In our previous studies, wet milling and nano spray drying were used to prepare a carrier-free DPI product consisting of nanosized meloxicam (MX) [
24]. The “nano-in-micro” DPI can target the smaller airways with the extra-fine particles (<2 μm) and increase the water solubility of the drug. The alveolar section of the lung is where the nano-sized active ingredient may exert its anti-inflammatory effect; therefore, our goal is to deliver a high percentage of the extra-fine particles there. The combined preparation method can create particles under 2 µm with narrow size distribution. The previous investigations of the product revealed that the nanosized MX particles are partially amorphized, improving drug release. In addition, the product demonstrated significant drug deposition in the lung in vitro. The present study focused on the long-term stability of the developed DPI powder that contains nanosized MX. A significant challenge related to the development of formulations in DPIs is their stability.
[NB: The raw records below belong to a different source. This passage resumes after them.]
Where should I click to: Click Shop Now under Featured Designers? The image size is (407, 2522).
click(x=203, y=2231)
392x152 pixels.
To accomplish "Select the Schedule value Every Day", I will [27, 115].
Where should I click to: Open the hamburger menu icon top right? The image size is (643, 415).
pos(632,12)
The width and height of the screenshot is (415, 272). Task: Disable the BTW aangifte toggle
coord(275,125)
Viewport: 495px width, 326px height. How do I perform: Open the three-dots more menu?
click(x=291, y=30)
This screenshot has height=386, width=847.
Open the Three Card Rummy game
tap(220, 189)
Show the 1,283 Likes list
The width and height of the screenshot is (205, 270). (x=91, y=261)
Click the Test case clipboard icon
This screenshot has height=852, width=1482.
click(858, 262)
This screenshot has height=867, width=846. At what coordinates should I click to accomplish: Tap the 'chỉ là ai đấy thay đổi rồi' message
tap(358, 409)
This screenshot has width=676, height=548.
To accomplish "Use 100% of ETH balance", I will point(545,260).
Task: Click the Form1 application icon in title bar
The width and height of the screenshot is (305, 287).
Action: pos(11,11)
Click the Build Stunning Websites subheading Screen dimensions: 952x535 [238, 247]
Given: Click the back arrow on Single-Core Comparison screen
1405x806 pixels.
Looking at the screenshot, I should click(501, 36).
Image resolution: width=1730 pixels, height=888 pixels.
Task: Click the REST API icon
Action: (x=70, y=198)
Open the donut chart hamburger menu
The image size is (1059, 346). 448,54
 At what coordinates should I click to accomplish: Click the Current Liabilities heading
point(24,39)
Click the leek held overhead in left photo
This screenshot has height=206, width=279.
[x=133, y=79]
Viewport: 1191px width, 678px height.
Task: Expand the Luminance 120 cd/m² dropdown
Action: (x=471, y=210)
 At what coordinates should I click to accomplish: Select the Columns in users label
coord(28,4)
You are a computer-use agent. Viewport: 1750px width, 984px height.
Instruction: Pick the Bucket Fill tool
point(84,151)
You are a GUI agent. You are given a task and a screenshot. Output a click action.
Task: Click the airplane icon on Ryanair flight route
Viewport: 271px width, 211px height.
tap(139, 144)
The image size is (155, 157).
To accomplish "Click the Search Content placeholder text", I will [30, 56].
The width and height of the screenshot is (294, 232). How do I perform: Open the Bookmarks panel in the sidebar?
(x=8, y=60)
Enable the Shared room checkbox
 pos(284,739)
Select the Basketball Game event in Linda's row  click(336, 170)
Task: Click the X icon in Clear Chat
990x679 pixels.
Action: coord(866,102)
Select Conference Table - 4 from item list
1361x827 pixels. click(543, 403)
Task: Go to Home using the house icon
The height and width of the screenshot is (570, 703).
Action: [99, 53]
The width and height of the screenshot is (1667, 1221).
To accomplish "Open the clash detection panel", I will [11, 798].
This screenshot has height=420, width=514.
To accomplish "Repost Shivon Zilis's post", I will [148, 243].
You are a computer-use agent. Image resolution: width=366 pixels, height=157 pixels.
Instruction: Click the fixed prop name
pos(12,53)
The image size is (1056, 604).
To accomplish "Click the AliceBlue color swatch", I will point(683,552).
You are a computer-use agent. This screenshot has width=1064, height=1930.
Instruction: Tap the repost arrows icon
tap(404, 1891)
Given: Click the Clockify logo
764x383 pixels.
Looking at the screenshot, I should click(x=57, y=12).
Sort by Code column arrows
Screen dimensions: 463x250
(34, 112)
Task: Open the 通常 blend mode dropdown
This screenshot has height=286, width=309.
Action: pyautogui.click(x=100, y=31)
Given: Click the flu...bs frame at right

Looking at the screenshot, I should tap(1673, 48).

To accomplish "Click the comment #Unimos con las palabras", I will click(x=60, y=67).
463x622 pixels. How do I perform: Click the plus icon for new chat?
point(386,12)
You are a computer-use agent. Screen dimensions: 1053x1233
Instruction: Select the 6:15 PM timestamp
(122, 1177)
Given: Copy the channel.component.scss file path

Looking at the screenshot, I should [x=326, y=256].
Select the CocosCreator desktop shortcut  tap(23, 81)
Manufacturing processes, pharmaceutical engineering techniques, and storage conditions can significantly impact the physical and aerosol stability of inhalable particles The physical stability of the DPIs is frequently overlooked in the literature even though they are critical to the quality and performance of the inhalation powders [
4]. As a result of the extensive investigation, we could offer the MX a new, innovative therapeutic application in the management of severe lung inflammation.
4. Conclusions
In this study, the stability test of a carrier-free, novel DPI sample containing nanosized, non-steroidal, anti-inflammatory drug was examined at normal room conditions. After the storage, the formulation presented advantageous characteristics, thanks to the technological steps and the compositions. Wet media milling is one of the most popular methods in the pharmaceutical field to produce stable nanosuspension of poorly water-soluble APIs. To optimize time and cost considerations and accurately predict milling performance at higher scales, a variety of modeling techniques could be used in the industry. The spray-drying technique has also been successfully applied at both laboratory and industrial scales. The advantages of a spray-dried powder include easy use and long shelf-life stability. The development of novel delivery methods can be a strategy for repositioning medications; therefore, it saves money and time for the pharmaceutical industry. The pulmonary route of MX could be an intriguing solution for treating different lung inflammation, which can be caused by SARS-CoV-2 infection, CF and COPD, and NSCLC. The excipients were pulmonary-approved materials. During the testing period, the particle size remained unchanged, while the particle size of MX in the formulation increased but did not differ significantly. Furthermore, the partially amorphous property of MX persisted throughout the stability examination. The outcomes of the dissolution test demonstrated that the initially large amount of drug was released from the samples in the examination time. The results suggest that PVA might inhibit the particles from aggregation and crystallizing. The aerosol performance of the formulated DPIs did not deteriorate. The sample has beneficial FPF and EF results after 12 months. The addition of LEU enhanced the aerosolization of the products. The outcome of this study demonstrates that the “nano-in.micro” DPI can maintain its quality for an extended period. According to ICH guidelines, further stability investigations are required, such as a test of the final package.